ふるさとへの便り
子どもに日本語指導
ブラジル

2018年11月08日 10:07

習字の授業の様子=ブラジル

 日本の皆さま、初めまして。私は日系社会青年ボランティアとしてブラジルに派遣されています。任地はサンパウロ近郊の街、イタペセリカ・ダ・セーハ市で、開校83年目の歴史ある日本語学校で日本語教師として活動しています。
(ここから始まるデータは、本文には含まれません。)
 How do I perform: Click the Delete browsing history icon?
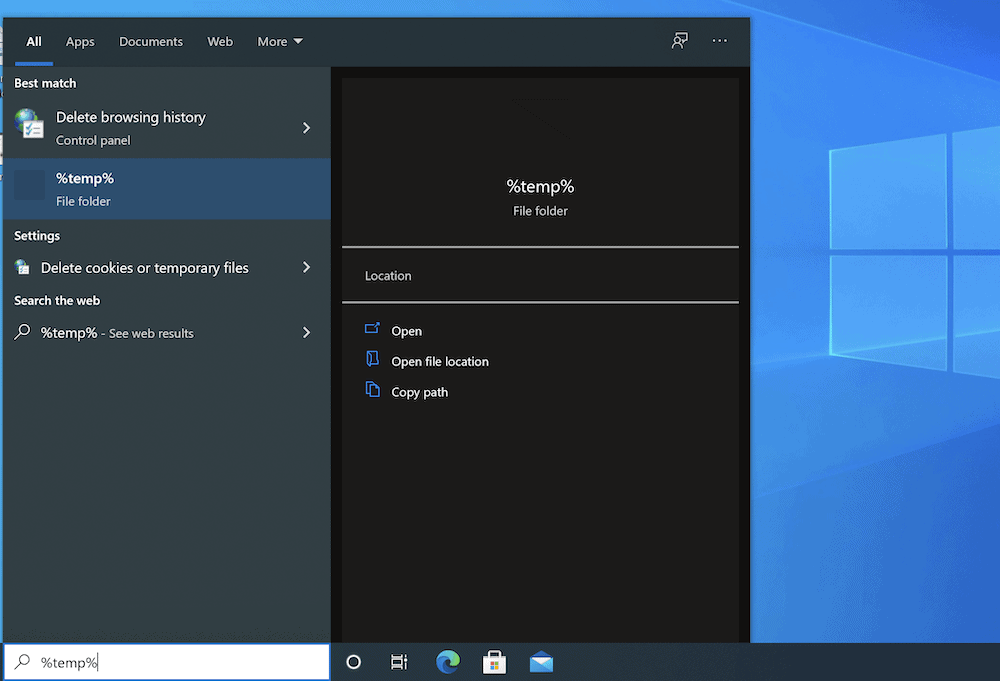click(x=29, y=126)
 日本の反対側に位置するブラジルは時差もちょうど12時間。中学生の時、地理の教科書に載っていた世界地図のページを思い出します。「日本の私たちが起きる時間(朝7時)、世界の他の国の子どもたちは一体何をしているのでしょう」。私がJICAボランティアの存在を知ったのもそのくらいの時期でした。その時からずっと、いつか参加してみたいと思い続けて、今の私がいます。

 きんぴらごぼうに赤飯、ぼた餅...。1人1品持って集まる「MOCHIYORI(持ち寄り)」では、「母がいつも作っていた」と言う日系人のおばあちゃんたちお手製の日本料理に驚きます。運動会では日伯の国歌斉唱に国旗掲揚。110年前、ブラジルに日本人が入植して以来、この地で脈々と続けられてきた習慣に、現代日本の若者である私はギャップを感じることもありますが、赴任から8カ月がたち、ここにはいまだに強い「コミュニティー」があるのだと分かるようになりました。「日本でまた地震があったってNHKでやっていたよ」と、祖国日本のことをいつも心配している人々がここにはいます。

 ブラジルの子どもにとって日本は憧れの場所。漫画やアニメ、いつか行ってみたいと日本語を学ぶブラジル人の子どもも多いです。最近では、日本での就労可能な在留資格を与える制度が日系4世まで拡大されたため、条件を満たすための試験に向けて日本語学習を開始する生徒、日本で働く父親の元で共に暮らすため、高校進学に不安を抱えながらも準備をしている母子など、ブラジルで暮らす日系人子弟教育のために建てられた日本語学校も時代は変わり、さまざまな目的の学習者が集っています。世界地図をわくわくしながら眺めていた13歳当時の私と同じような年頃の子どもたちに、広い世界を届けることができたらと願っています。

20181108101711-0770178e.jpg福田裕子(ふくだ・ゆうこ)さん 大学院修了後、千葉県立高校英語教師を経て、今年1月より日系社会青年ボランティアとしてブラジルへ派遣。日本語学校で日系人子弟、ブラジル人の子どもに日本語を教えている。岐阜市生まれ。